If ChatGPT is a sports car and DeepSeek a speedy sedan, what would India’s AI model be?
I think our intent is to be as globally close to the state-of-the-art as exists. It’s a moving target because the state-of-the-art keeps changing every two weeks. The interesting thing is we are training multiscale foundation models. There’ll be large models and there will be medium-sized models and there’ll be small ones. So in that case, it will be everything from a scooter to a sedan.
How will you measure its success?
That’s based on how many people are able to use it and what are the population scale applications in which the model is being used. That is the true determinant. Because you can even build a great model at one point in time but if you’re not able to get usage in a big scale, then you can't maintain that edge over time.
What’s the project cost and scope for monetization?

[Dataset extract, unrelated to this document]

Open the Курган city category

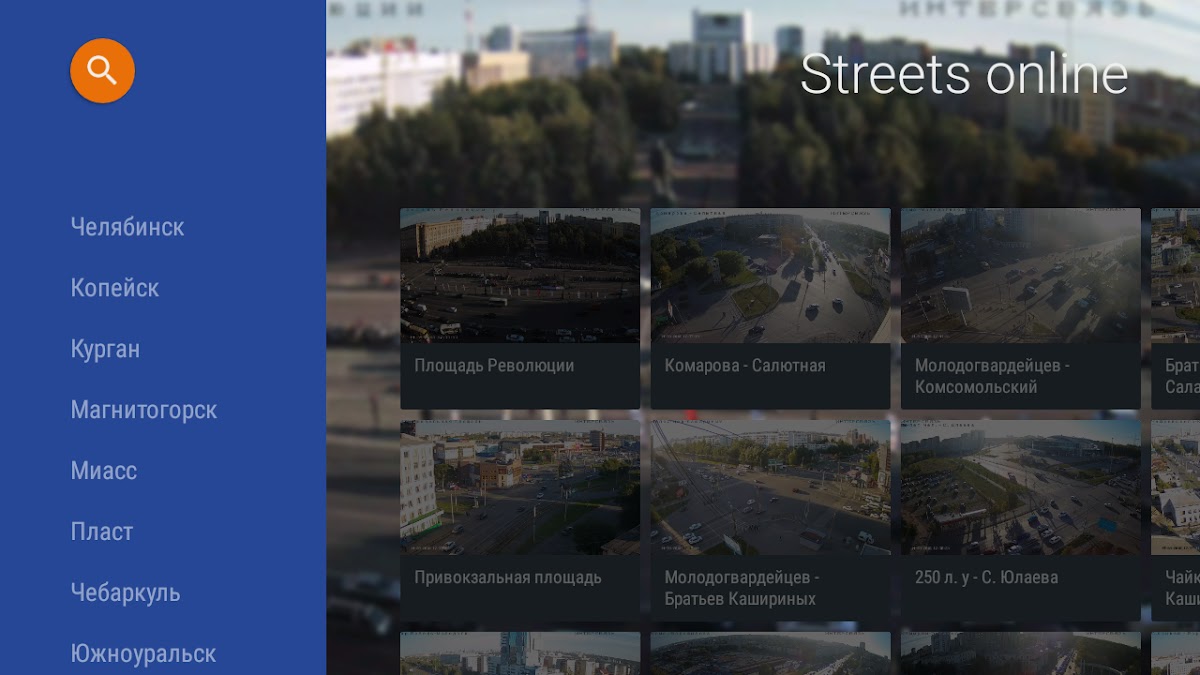tap(105, 349)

The government has granted us 4,000 GPUs over a period of six months. It’s not quite a grant as the government will be investing in the company equivalent to that. The value of 4,000 GPUs is estimated at $25 million dollars. We are spending on the people resources. We’ve put together a very strong team of about 30 people to build this.

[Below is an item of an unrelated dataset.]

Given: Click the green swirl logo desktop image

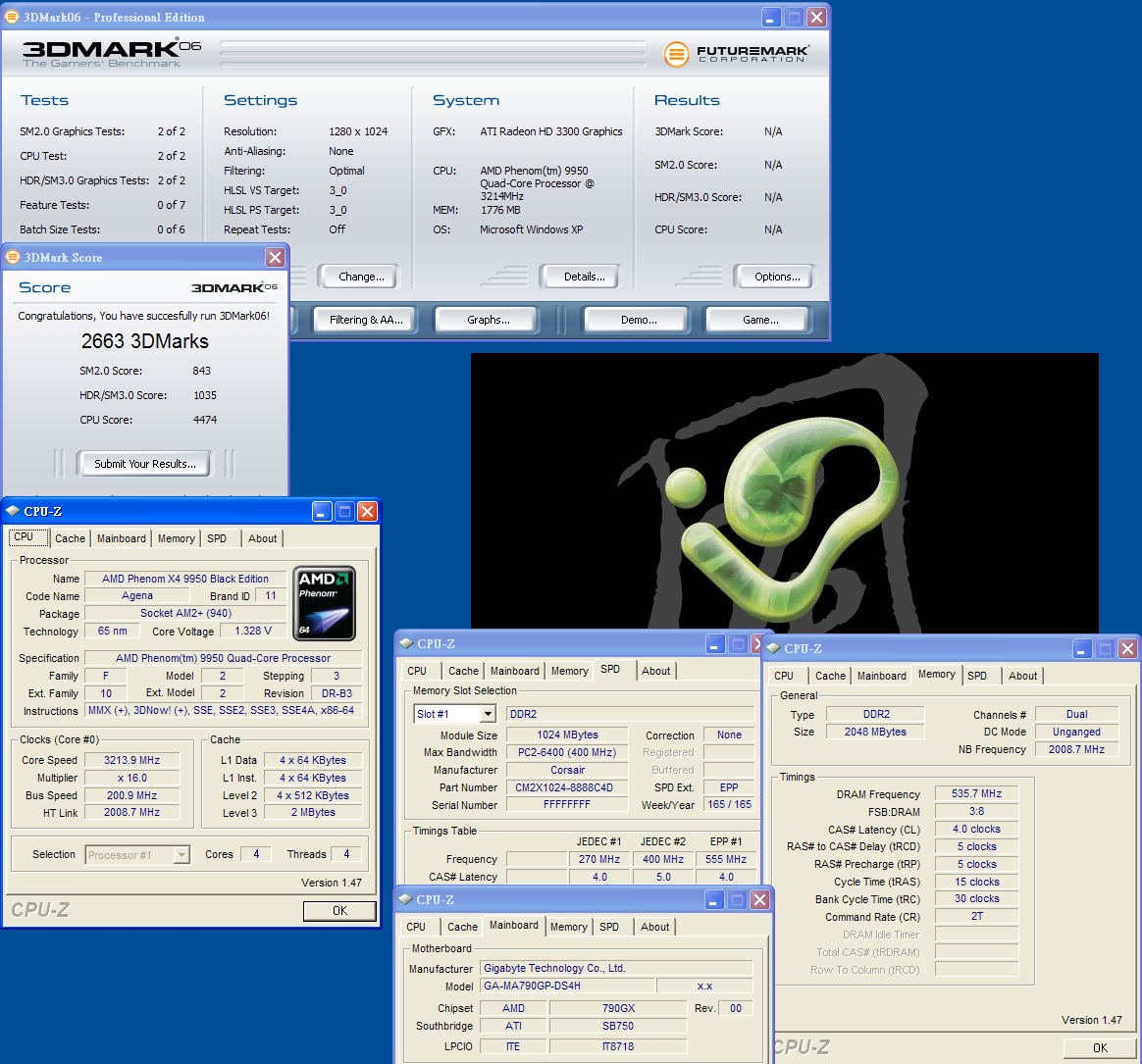Looking at the screenshot, I should 785,490.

We are obviously building something that we believe will be widely used. Generative AI has a deeply deflationary effect. If it makes things cheaper and more efficient, value will happen.
What’s the one challenge you are most concerned about?
This is an extremely powerful technology and and we have to figure out how to make sure that whatever we are doing is ethical. The interesting thing is that the technology is moving so fast that we are worried regulation may not move at the same pace. That’s one of the challenges in this area, that the frameworks and the regulations need to keep pace with technological change.